== Segment start ==

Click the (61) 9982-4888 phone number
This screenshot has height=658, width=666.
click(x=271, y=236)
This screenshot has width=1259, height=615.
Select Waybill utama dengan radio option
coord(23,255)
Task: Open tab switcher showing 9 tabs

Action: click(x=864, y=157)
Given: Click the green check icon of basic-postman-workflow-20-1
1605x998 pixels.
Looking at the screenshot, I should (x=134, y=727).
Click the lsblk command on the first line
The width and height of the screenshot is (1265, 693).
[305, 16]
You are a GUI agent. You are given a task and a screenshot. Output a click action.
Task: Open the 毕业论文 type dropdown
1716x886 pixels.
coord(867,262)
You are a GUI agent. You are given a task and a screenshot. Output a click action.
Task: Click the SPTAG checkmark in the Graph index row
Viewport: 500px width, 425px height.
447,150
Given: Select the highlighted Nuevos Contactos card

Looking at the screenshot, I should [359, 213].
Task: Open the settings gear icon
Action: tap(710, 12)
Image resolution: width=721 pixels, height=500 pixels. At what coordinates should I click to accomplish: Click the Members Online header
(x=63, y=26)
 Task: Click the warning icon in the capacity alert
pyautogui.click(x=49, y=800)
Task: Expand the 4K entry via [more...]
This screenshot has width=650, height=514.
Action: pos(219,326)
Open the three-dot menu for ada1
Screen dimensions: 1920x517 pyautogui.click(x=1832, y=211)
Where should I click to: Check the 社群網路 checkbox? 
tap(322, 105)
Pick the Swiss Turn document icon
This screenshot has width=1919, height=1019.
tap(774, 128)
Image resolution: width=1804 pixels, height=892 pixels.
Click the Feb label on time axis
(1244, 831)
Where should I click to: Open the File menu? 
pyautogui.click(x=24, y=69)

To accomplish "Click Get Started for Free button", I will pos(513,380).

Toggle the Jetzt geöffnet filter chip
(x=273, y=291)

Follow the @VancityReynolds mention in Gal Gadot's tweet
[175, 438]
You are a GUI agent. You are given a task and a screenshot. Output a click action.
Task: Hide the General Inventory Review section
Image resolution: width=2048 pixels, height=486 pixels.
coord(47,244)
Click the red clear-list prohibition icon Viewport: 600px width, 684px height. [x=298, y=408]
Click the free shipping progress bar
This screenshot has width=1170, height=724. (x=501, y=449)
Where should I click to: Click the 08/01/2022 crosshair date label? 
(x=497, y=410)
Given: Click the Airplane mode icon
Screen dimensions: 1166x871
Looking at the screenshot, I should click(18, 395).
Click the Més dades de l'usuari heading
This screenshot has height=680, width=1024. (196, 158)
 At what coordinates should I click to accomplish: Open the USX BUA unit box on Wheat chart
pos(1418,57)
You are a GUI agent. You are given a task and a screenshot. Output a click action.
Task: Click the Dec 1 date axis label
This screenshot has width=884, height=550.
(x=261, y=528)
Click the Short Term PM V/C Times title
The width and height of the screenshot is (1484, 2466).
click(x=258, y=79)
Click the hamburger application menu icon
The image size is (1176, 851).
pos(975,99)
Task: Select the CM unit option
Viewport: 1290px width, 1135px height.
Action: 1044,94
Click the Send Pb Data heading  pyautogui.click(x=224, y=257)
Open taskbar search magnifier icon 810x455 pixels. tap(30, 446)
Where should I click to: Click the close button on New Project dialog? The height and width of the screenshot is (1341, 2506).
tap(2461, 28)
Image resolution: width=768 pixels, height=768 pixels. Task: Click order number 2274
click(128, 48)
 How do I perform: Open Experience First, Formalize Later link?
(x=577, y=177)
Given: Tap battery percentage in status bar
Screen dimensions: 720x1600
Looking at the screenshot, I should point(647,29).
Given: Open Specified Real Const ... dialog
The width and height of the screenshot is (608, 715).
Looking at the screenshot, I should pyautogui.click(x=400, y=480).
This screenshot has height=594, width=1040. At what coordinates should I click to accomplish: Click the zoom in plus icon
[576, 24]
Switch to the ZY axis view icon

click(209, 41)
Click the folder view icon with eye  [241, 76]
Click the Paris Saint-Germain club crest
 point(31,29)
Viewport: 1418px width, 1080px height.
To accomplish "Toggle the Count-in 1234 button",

== Segment end ==

TASK REQUIREMENTS
Exact copies of every record are required.

EXERCISE RESPONSE
Click the (61) 9982-4888 phone number
This screenshot has height=658, width=666.
click(x=271, y=236)
This screenshot has width=1259, height=615.
Select Waybill utama dengan radio option
coord(23,255)
Task: Open tab switcher showing 9 tabs

Action: click(x=864, y=157)
Given: Click the green check icon of basic-postman-workflow-20-1
1605x998 pixels.
Looking at the screenshot, I should (x=134, y=727).
Click the lsblk command on the first line
The width and height of the screenshot is (1265, 693).
[305, 16]
You are a GUI agent. You are given a task and a screenshot. Output a click action.
Task: Open the 毕业论文 type dropdown
1716x886 pixels.
coord(867,262)
You are a GUI agent. You are given a task and a screenshot. Output a click action.
Task: Click the SPTAG checkmark in the Graph index row
Viewport: 500px width, 425px height.
447,150
Given: Select the highlighted Nuevos Contactos card

Looking at the screenshot, I should [359, 213].
Task: Open the settings gear icon
Action: tap(710, 12)
Image resolution: width=721 pixels, height=500 pixels. At what coordinates should I click to accomplish: Click the Members Online header
(x=63, y=26)
 Task: Click the warning icon in the capacity alert
pyautogui.click(x=49, y=800)
Task: Expand the 4K entry via [more...]
This screenshot has width=650, height=514.
Action: pos(219,326)
Open the three-dot menu for ada1
Screen dimensions: 1920x517 pyautogui.click(x=1832, y=211)
Where should I click to: Check the 社群網路 checkbox? 
tap(322, 105)
Pick the Swiss Turn document icon
This screenshot has width=1919, height=1019.
tap(774, 128)
Image resolution: width=1804 pixels, height=892 pixels.
Click the Feb label on time axis
(1244, 831)
Where should I click to: Open the File menu? 
pyautogui.click(x=24, y=69)

To accomplish "Click Get Started for Free button", I will pos(513,380).

Toggle the Jetzt geöffnet filter chip
(x=273, y=291)

Follow the @VancityReynolds mention in Gal Gadot's tweet
[175, 438]
You are a GUI agent. You are given a task and a screenshot. Output a click action.
Task: Hide the General Inventory Review section
Image resolution: width=2048 pixels, height=486 pixels.
coord(47,244)
Click the red clear-list prohibition icon Viewport: 600px width, 684px height. [x=298, y=408]
Click the free shipping progress bar
This screenshot has width=1170, height=724. (x=501, y=449)
Where should I click to: Click the 08/01/2022 crosshair date label? 
(x=497, y=410)
Given: Click the Airplane mode icon
Screen dimensions: 1166x871
Looking at the screenshot, I should click(18, 395).
Click the Més dades de l'usuari heading
This screenshot has height=680, width=1024. (196, 158)
 At what coordinates should I click to accomplish: Open the USX BUA unit box on Wheat chart
pos(1418,57)
You are a GUI agent. You are given a task and a screenshot. Output a click action.
Task: Click the Dec 1 date axis label
This screenshot has width=884, height=550.
(x=261, y=528)
Click the Short Term PM V/C Times title
The width and height of the screenshot is (1484, 2466).
click(x=258, y=79)
Click the hamburger application menu icon
The image size is (1176, 851).
pos(975,99)
Task: Select the CM unit option
Viewport: 1290px width, 1135px height.
Action: 1044,94
Click the Send Pb Data heading  pyautogui.click(x=224, y=257)
Open taskbar search magnifier icon 810x455 pixels. tap(30, 446)
Where should I click to: Click the close button on New Project dialog? The height and width of the screenshot is (1341, 2506).
tap(2461, 28)
Image resolution: width=768 pixels, height=768 pixels. Task: Click order number 2274
click(128, 48)
 How do I perform: Open Experience First, Formalize Later link?
(x=577, y=177)
Given: Tap battery percentage in status bar
Screen dimensions: 720x1600
Looking at the screenshot, I should point(647,29).
Given: Open Specified Real Const ... dialog
The width and height of the screenshot is (608, 715).
Looking at the screenshot, I should pyautogui.click(x=400, y=480).
This screenshot has height=594, width=1040. At what coordinates should I click to accomplish: Click the zoom in plus icon
[576, 24]
Switch to the ZY axis view icon

click(209, 41)
Click the folder view icon with eye  [241, 76]
Click the Paris Saint-Germain club crest
 point(31,29)
Viewport: 1418px width, 1080px height.
To accomplish "Toggle the Count-in 1234 button",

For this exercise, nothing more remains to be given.